**Work order**: Only the lines from the top of the data through the one with "Task: Open the Extensions view" are to be written out, each exactly as it stands.

Collected data entries:
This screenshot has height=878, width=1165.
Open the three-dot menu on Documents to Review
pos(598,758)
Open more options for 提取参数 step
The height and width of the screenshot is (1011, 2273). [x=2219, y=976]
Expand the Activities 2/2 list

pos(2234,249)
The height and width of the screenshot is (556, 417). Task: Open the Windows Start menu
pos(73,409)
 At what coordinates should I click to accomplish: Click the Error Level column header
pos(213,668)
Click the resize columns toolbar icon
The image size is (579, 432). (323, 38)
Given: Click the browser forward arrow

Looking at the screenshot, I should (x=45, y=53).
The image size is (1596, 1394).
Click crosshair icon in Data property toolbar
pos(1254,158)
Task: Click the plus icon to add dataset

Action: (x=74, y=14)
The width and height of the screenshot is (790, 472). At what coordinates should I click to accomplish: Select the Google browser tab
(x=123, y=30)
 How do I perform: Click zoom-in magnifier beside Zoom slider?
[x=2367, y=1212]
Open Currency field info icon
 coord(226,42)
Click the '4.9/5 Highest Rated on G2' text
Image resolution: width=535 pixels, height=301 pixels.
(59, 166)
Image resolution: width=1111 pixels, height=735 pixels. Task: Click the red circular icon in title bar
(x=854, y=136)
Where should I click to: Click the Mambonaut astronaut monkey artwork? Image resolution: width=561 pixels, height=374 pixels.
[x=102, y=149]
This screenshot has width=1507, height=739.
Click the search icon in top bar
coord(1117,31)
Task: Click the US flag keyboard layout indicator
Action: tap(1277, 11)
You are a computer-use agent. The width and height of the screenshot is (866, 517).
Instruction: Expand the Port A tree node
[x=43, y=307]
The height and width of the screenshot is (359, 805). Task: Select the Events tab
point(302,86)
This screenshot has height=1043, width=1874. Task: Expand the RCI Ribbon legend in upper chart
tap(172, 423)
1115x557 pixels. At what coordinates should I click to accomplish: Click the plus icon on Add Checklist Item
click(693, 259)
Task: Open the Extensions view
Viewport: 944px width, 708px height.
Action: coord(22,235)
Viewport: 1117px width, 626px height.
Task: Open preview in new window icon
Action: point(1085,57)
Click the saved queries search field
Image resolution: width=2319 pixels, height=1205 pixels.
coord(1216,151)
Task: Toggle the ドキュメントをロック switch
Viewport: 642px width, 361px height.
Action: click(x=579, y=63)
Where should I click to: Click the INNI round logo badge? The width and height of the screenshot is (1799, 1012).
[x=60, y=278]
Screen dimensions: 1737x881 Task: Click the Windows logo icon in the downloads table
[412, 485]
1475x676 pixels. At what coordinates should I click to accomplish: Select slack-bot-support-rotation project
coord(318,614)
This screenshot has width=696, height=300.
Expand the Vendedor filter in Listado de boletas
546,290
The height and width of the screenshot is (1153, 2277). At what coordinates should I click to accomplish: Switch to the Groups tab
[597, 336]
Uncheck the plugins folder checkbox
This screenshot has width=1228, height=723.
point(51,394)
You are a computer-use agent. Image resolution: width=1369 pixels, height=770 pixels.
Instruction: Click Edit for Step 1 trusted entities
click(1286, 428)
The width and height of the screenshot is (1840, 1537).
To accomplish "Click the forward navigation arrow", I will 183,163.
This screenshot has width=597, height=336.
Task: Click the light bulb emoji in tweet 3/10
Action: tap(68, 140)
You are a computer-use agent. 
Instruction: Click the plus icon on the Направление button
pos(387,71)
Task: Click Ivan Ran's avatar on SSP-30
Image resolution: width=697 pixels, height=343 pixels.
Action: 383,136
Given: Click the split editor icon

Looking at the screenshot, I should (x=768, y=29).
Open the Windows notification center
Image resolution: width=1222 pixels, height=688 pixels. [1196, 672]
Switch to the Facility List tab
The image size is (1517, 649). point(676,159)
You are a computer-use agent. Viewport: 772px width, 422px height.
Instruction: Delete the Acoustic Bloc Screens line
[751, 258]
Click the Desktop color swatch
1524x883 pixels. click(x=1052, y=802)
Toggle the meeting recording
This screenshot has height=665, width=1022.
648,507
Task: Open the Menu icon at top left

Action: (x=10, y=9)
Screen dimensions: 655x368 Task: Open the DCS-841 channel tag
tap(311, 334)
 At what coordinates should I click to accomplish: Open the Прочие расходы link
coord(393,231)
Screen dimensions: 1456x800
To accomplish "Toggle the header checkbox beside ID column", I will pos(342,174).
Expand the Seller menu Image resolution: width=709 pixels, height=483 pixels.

**Problem solution**:
This screenshot has height=878, width=1165.
Open the three-dot menu on Documents to Review
pos(598,758)
Open more options for 提取参数 step
The height and width of the screenshot is (1011, 2273). [x=2219, y=976]
Expand the Activities 2/2 list

pos(2234,249)
The height and width of the screenshot is (556, 417). Task: Open the Windows Start menu
pos(73,409)
 At what coordinates should I click to accomplish: Click the Error Level column header
pos(213,668)
Click the resize columns toolbar icon
The image size is (579, 432). (323, 38)
Given: Click the browser forward arrow

Looking at the screenshot, I should (x=45, y=53).
The image size is (1596, 1394).
Click crosshair icon in Data property toolbar
pos(1254,158)
Task: Click the plus icon to add dataset

Action: (x=74, y=14)
The width and height of the screenshot is (790, 472). At what coordinates should I click to accomplish: Select the Google browser tab
(x=123, y=30)
 How do I perform: Click zoom-in magnifier beside Zoom slider?
[x=2367, y=1212]
Open Currency field info icon
 coord(226,42)
Click the '4.9/5 Highest Rated on G2' text
Image resolution: width=535 pixels, height=301 pixels.
(59, 166)
Image resolution: width=1111 pixels, height=735 pixels. Task: Click the red circular icon in title bar
(x=854, y=136)
Where should I click to: Click the Mambonaut astronaut monkey artwork? Image resolution: width=561 pixels, height=374 pixels.
[x=102, y=149]
This screenshot has width=1507, height=739.
Click the search icon in top bar
coord(1117,31)
Task: Click the US flag keyboard layout indicator
Action: tap(1277, 11)
You are a computer-use agent. The width and height of the screenshot is (866, 517).
Instruction: Expand the Port A tree node
[x=43, y=307]
The height and width of the screenshot is (359, 805). Task: Select the Events tab
point(302,86)
This screenshot has height=1043, width=1874. Task: Expand the RCI Ribbon legend in upper chart
tap(172, 423)
1115x557 pixels. At what coordinates should I click to accomplish: Click the plus icon on Add Checklist Item
click(693, 259)
Task: Open the Extensions view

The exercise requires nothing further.